### What is being asked
Copy every one of the entries below word for word, leaving out the pictures.

------------------------------------------------------------

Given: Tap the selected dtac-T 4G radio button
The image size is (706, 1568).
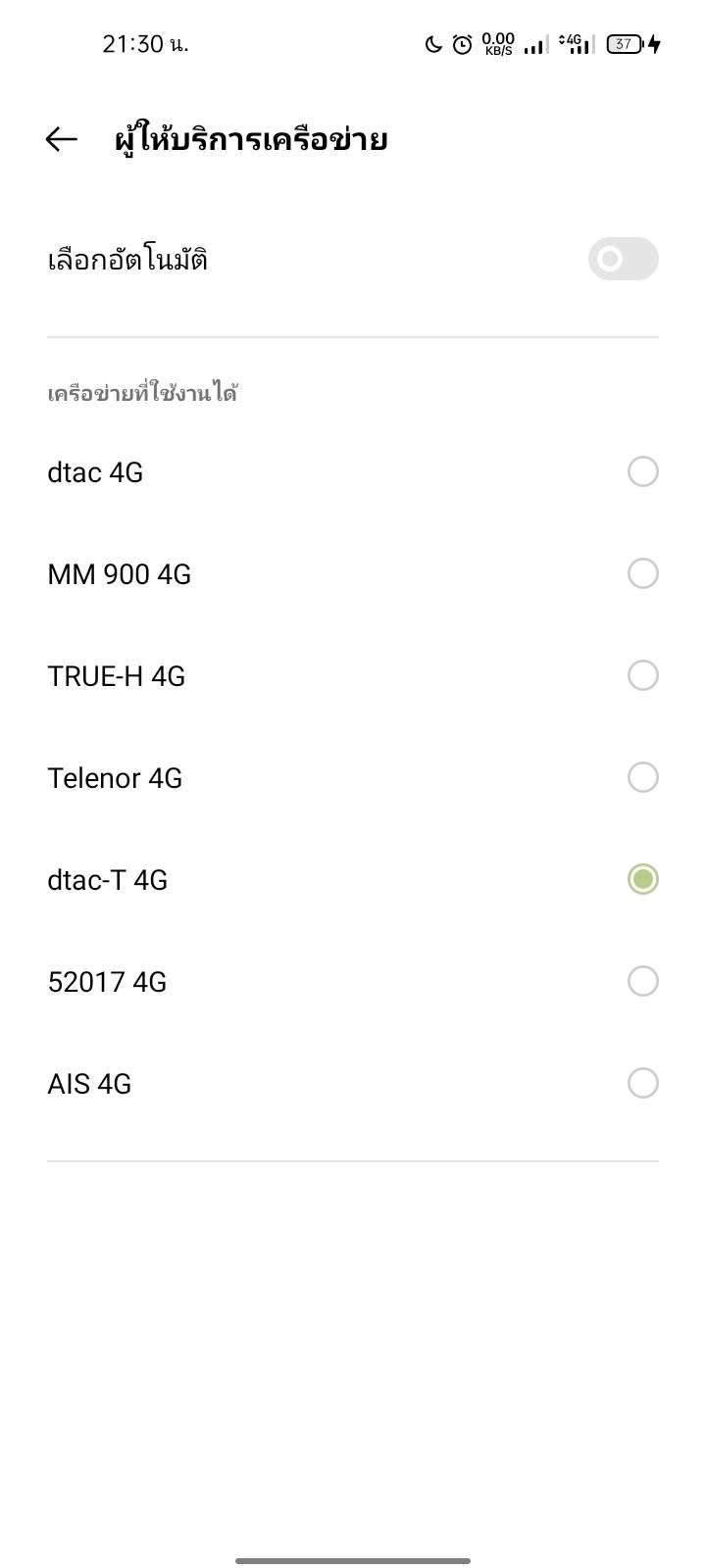Looking at the screenshot, I should pos(642,879).
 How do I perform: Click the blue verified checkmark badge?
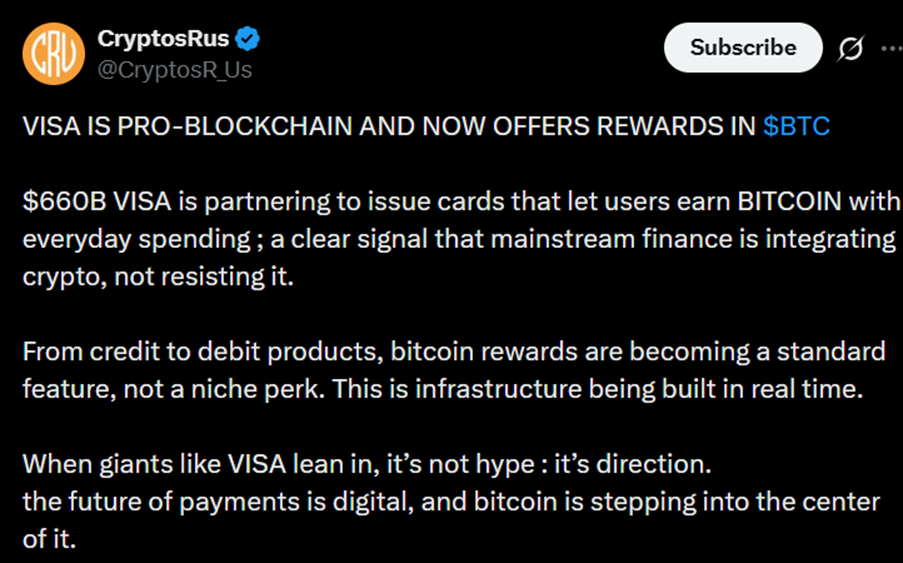pos(247,40)
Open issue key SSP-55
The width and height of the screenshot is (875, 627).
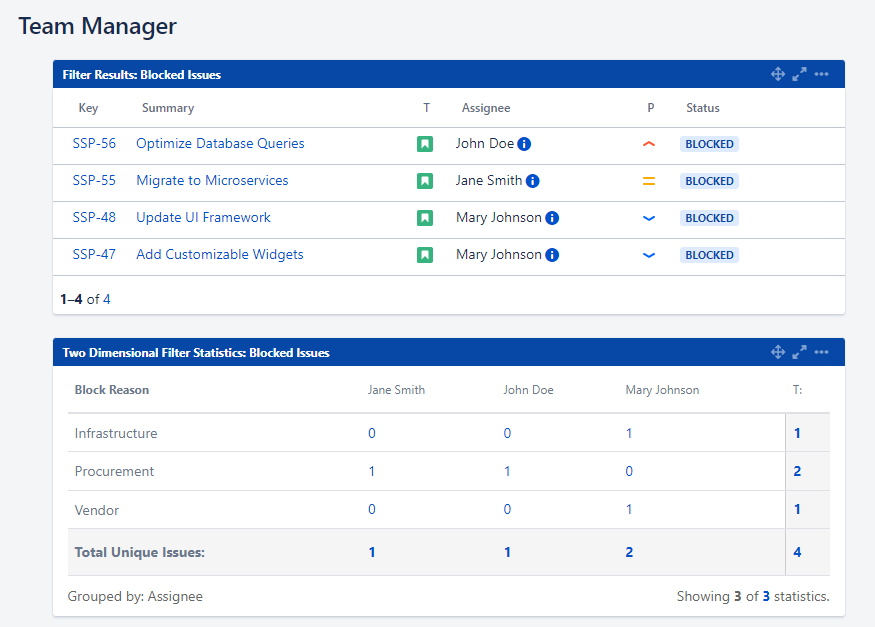[x=94, y=181]
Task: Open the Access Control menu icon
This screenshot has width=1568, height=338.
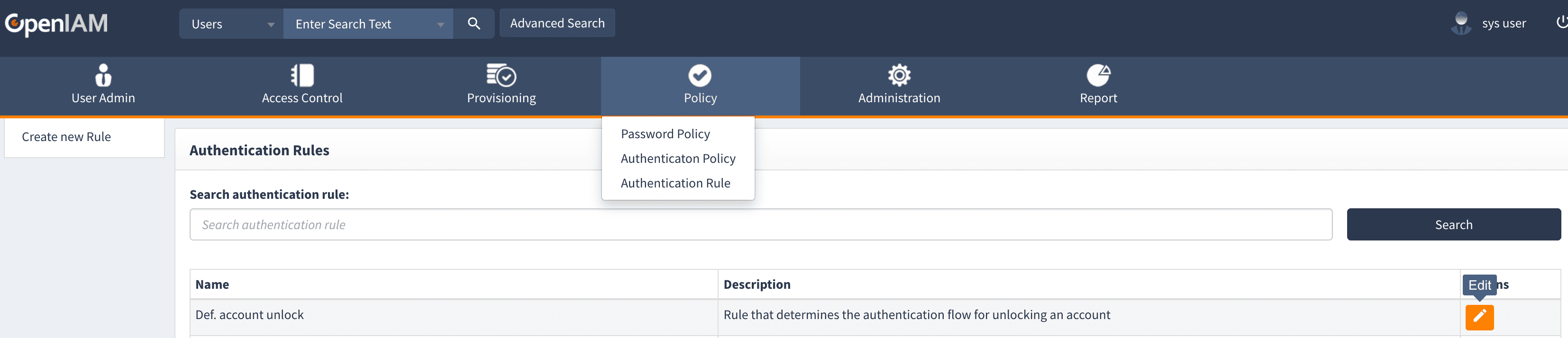Action: pyautogui.click(x=302, y=75)
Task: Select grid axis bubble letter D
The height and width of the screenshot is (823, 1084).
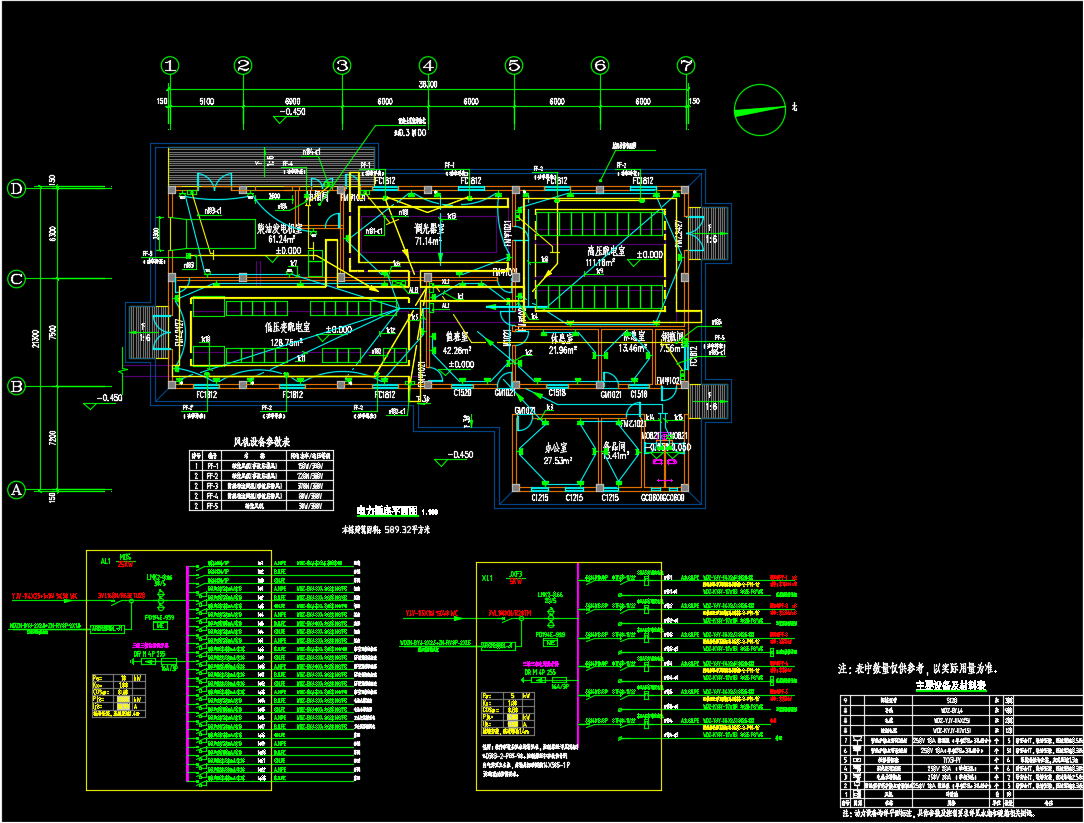Action: coord(16,188)
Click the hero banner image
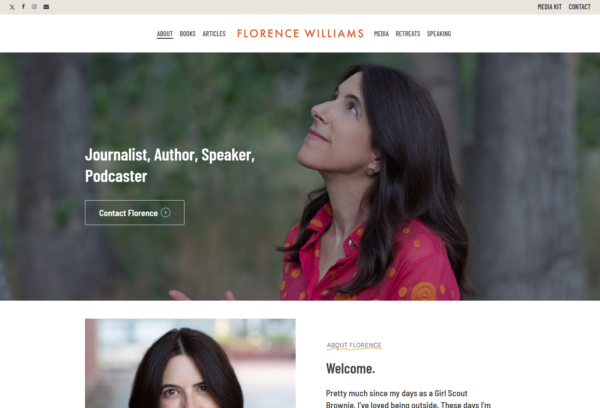 (300, 176)
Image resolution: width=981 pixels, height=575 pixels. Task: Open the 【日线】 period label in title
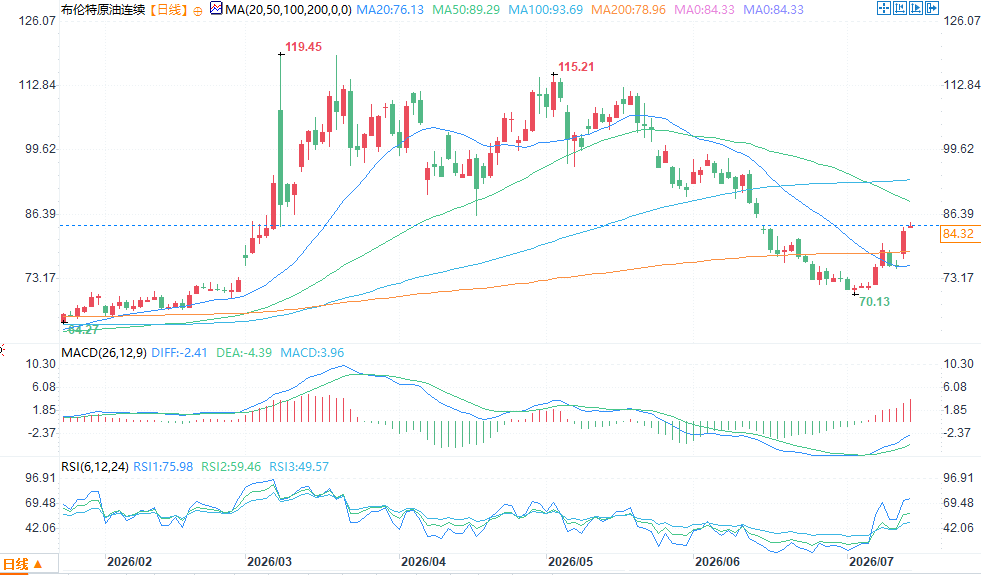coord(168,9)
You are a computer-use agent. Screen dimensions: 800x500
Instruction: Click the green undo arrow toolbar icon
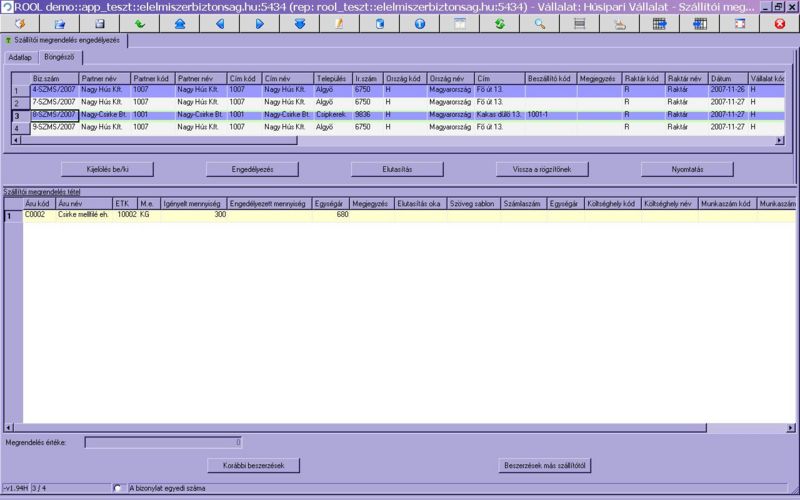coord(139,23)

------------------------------------------------------------

### Task response
Given: Tap the selected dtac-T 4G radio button
The image size is (706, 1568).
Looking at the screenshot, I should pos(642,879).
 How do I perform: Click the blue verified checkmark badge?
pos(247,40)
Open issue key SSP-55
The width and height of the screenshot is (875, 627).
[x=94, y=181]
Task: Open the Access Control menu icon
This screenshot has width=1568, height=338.
Action: pyautogui.click(x=302, y=75)
Task: Select grid axis bubble letter D
The height and width of the screenshot is (823, 1084).
Action: coord(16,188)
Click the hero banner image
 (300, 176)
Image resolution: width=981 pixels, height=575 pixels. Task: Open the 【日线】 period label in title
coord(168,9)
You are a computer-use agent. Screen dimensions: 800x500
Instruction: Click the green undo arrow toolbar icon
coord(139,23)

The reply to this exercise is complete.